O Tirano de Da Liang: O Ministro Poderoso Está Revoltando? Recompensar as Nove Clãs! Xiao Xiao Le! Chefe Lai 2530kata 2026-08-01 02:44:52

Meskipun dia adalah sekutu Zhao Shiguo, dia bukan dalang utama dan juga tidak terlibat langsung dalam aksi pembunuhan, sungguh tidak pernah terbayangkan bahwa dirinya akan dijadikan kambing hitam.

Ye Ling mengerutkan alis, perlahan menggelengkan kepala, “Zhang Qing, kau benar-benar membuatku sangat kecewa. Dulu kau hanyalah seorang sarjana miskin, kaisar sebelumnya memberimu kesempatan, membawamu naik dengan cepat hingga menjadi Menteri Kementerian Pekerjaan dengan pangkat kedua, membawa kehormatan bagi keluarga dan membuat nama keluargamu bersinar!”

“Kau malah berkhianat, merencanakan pembunuhan terhadapku, menghancurkan kerajaan Daliang, sungguh kejahatan yang tak terampuni, pantas dihukum mati!”

“Tapi, karena aku mengingat jasamu meskipun tanpa prestasi besar, aku akan mengampuni keluargamu dan mengusirmu ke perbatasan.”

Ah!

Zhang Qing terjatuh dengan pantatnya menghantam tanah, hatinya tenggelam dalam-dalam.

Dia akan dieksekusi mati, keluarganya akan menjadi budak turun-temurun, keluarga Zhang, habislah sudah!

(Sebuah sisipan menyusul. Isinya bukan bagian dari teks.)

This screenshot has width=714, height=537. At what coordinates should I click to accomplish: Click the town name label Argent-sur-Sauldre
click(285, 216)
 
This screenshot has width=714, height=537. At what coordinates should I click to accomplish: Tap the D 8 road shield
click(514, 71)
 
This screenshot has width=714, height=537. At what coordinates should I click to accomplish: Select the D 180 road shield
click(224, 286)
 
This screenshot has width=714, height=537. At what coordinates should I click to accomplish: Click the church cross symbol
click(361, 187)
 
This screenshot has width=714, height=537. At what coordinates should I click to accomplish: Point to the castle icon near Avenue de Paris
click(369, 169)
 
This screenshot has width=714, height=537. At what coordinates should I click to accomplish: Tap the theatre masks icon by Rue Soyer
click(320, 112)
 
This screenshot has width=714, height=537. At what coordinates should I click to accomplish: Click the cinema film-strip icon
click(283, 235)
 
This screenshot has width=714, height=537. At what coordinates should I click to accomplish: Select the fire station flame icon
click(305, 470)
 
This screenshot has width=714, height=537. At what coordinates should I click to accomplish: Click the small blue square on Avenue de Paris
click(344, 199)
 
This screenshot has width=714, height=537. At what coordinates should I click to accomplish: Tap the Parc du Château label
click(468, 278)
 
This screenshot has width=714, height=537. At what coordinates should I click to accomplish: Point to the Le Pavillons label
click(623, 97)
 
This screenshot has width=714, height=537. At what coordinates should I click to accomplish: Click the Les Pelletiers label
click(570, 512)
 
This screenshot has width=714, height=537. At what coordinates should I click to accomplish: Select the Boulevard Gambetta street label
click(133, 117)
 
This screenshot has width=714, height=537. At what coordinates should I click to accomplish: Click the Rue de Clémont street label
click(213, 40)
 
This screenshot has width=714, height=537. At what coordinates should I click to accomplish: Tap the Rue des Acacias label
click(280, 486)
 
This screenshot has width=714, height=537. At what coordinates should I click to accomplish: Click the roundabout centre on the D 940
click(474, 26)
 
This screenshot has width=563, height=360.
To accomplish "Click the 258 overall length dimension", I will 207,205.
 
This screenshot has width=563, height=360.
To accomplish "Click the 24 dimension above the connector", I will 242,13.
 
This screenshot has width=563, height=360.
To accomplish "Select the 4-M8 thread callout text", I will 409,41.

Kaisar yang lemah dan tak berdaya ini bahkan setelah hampir dibunuh masih mengampuni keluarganya, jelas tidak mungkin dia dijebak.

Jadi, ini semua ulah Zhao Shiguo, Zhao Shiguo yang mengkhianatinya!

Memikirkan hal itu, dia tiba-tiba menyerang Zhao Shiguo dengan cepat, mencengkeram lehernya dengan kuat.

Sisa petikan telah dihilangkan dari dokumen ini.